老太太呵斥完毕,拂袖而起,“一荣俱荣一损俱损。家中哪个孩子的名声有碍,最终都会影响到你。莫要太过自信,想要做一枝独秀的那个!”
邹元杺没料到自己居然吃了一顿数落。她不敢硬着和老太太争辩,就有些委屈地朝母亲看过去。
杜氏为了让自己的病容看起来更为真切,没有施脂粉,脸色看上去颇差。此刻她刻意露出几分戚色,更是楚楚可怜了些。
“老太太,是我没教好女儿。您就饶了我这回吧。也怪我身子不行,才拖累她一个年纪轻轻的姑娘家就要忙里忙外地照顾着。”
平日的时候,但凡她做错了事情,这般低声下气的模样求姑母,姑母大都会放过她。
可是老太太这次显然不准备就这么算了。
老太太已经走到门口了,听闻这话,又驻了脚。
“这事情你做的确实不对。元杺她哪懂得府里的事情?你若是不成,便是将事情暂且托付给了落英,也比交给一个孩子的强。”落英便是郭姨娘的名字。
老太太吩咐蒋妈妈:“既然老二家的身子不爽利,没法处理府里事务,那就将牌子都收回来吧。我这把老骨头,还能撑上一些时候。”

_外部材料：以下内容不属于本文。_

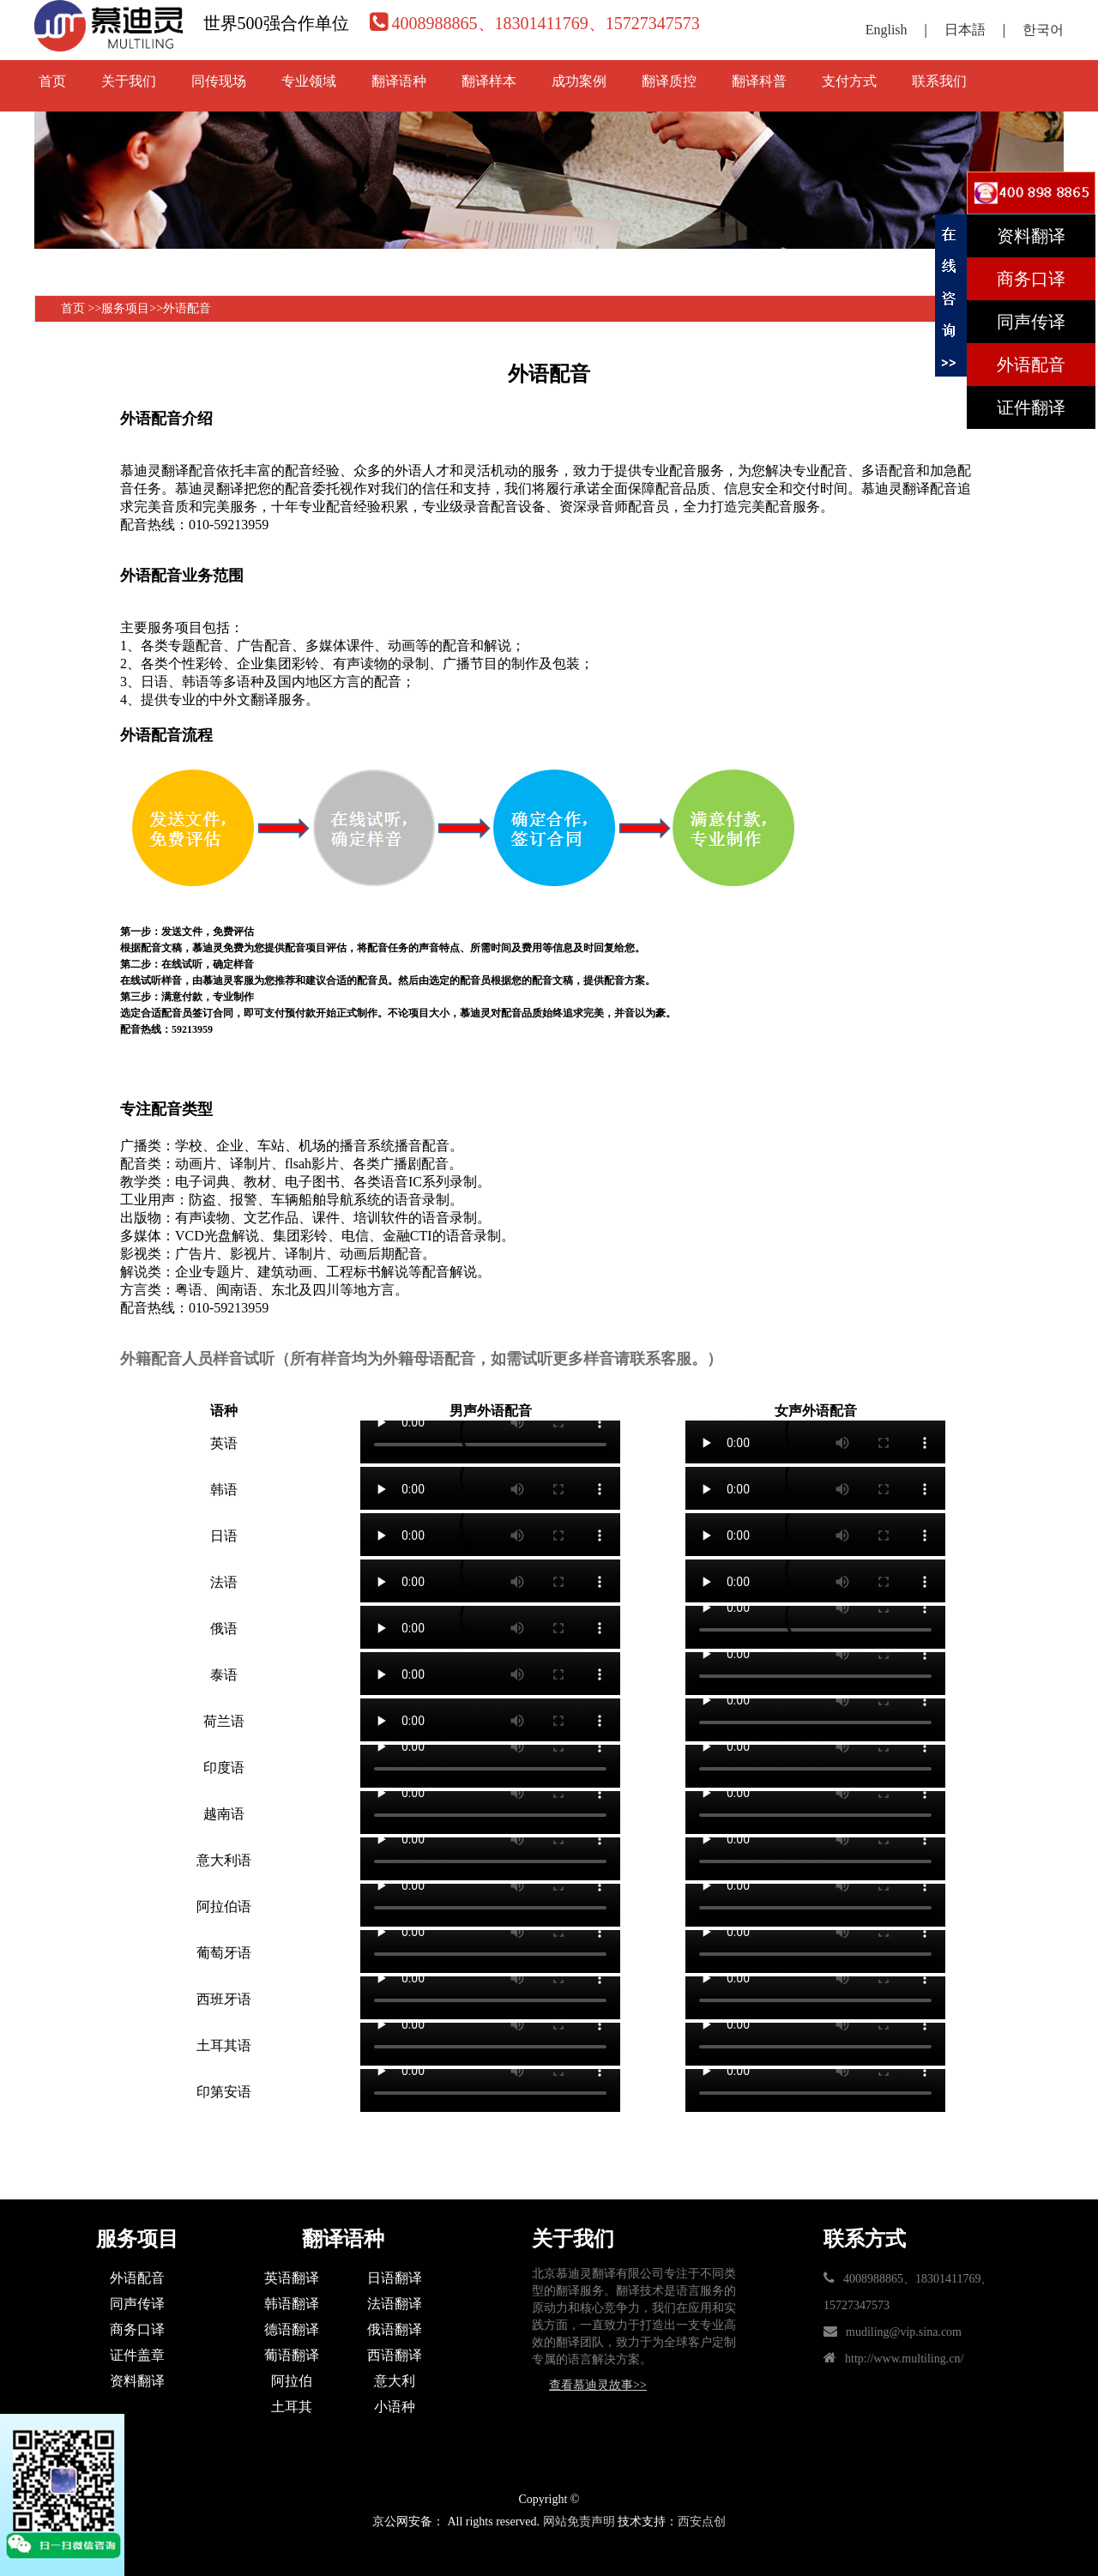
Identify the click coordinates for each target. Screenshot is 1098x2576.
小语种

杜氏听了老太太这话,脸上忽地一下涨红,又忽地一下惨白,甚是精彩。眼看着老太太要出屋子了,她再顾不得做那病弱模样,麻利地跑了过去,“姑母,我……”
老太太朝蒋妈妈使了个眼色,便头也不回地走了。
蒋妈妈看似扶着杜氏,实则手上用力,将她拉在了原地,不给她机会去追老太太。
蒋妈妈早已看清了形势。
从前些天三姑娘大好开始,老太太就已经有了新的打算。这回去了趟护山明寺,偶遇静阳郡主,眼见郡主那么喜欢三姑娘、三姑娘行事妥帖大方,老太太对三姑娘愈发上心满意起来。

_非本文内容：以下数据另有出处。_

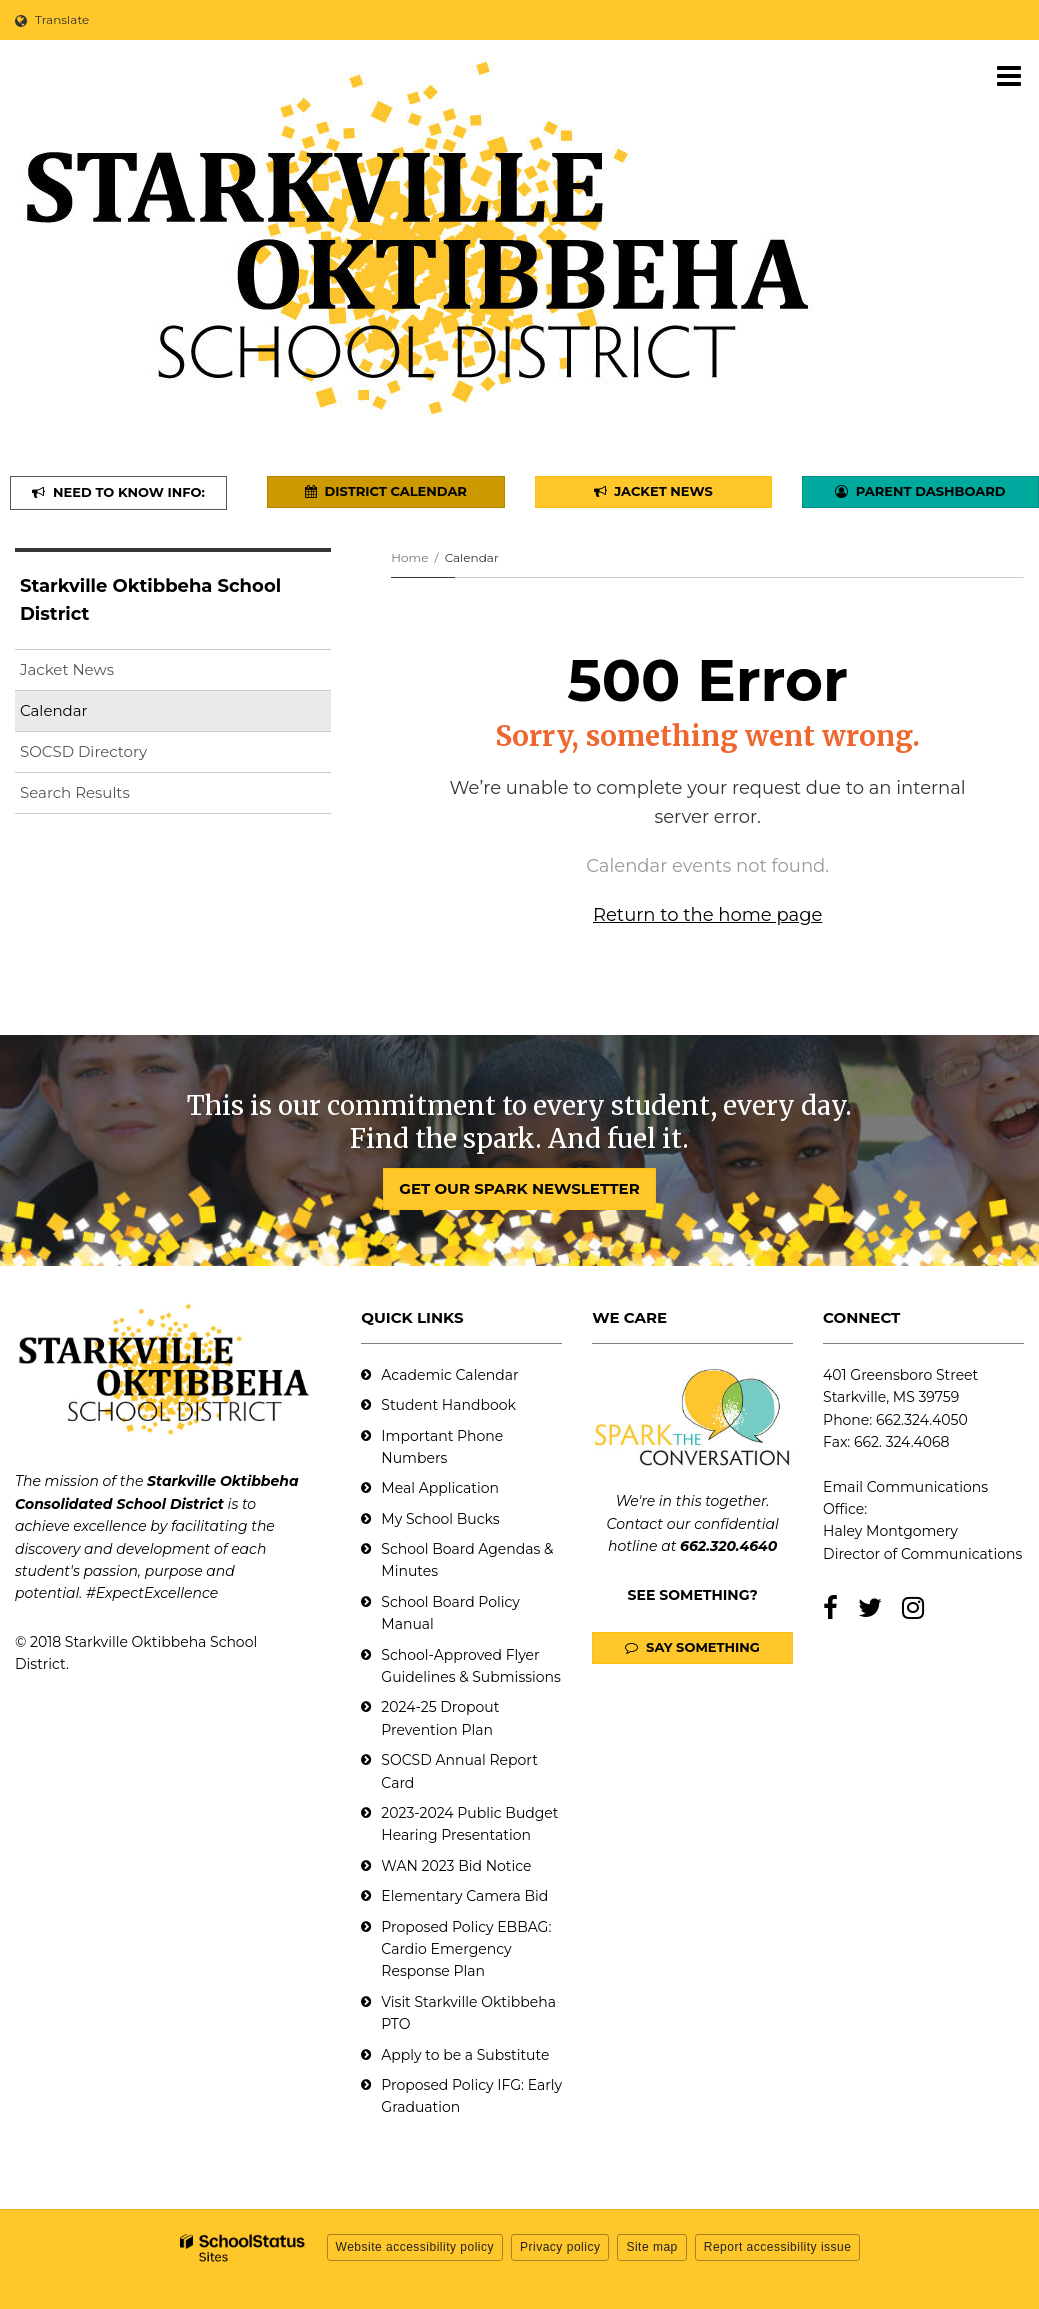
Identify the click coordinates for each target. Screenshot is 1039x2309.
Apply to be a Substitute (465, 2055)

如果二太太和二姑娘对三姑娘好,家人亲亲近近的,老太太必然不会亏待了她们母女俩。
偏偏她俩只谋小利、只知算计。又是在老太太面前博同情,想要让二姑娘插手府里事务。又是一回来就要告状,好似三姑娘身边的人多么不讲理……
这般小家子气的做派,老太太是看不上眼的。
要知道,老太太当年也是将门出身的嫡出姑娘,行事最为干脆利落。
元槿没想到这次刚一回来居然遭遇了这么一场。
说实话,邹元杺指责郭姨娘和青兰苑的那些话,她是不信的。原本她还想帮忙辩解一二,后来想了想,老太太在家里几十年,看得不比她清楚?郭姨娘她们是什么性子,老人家恐怕心里有数的很,不会被个孩子的几句话所蒙蔽。所以当时她十分镇定地没有开口。
可是如今这状况……
元槿心里头天人交战着。
一方面,她想,自己是不是应该为二太太和二姑娘求一下情,好表现下自己关爱手足关爱长辈。
可另一方面,她实在看不惯那两个人。老太太这番利落处置,她可是十分欣赏十分欢喜。
左右举棋不定。犹豫了一会儿的功夫,求情的大好时机就耽误过去了。
元槿索性不再纠结。和邹元桐一起陪着祖母到了晚香苑,便准备回青兰苑去。
谁知还没来得及走呢,便有婆子来禀。
“老太太,三姑娘,四姑娘。大姑娘回来了。”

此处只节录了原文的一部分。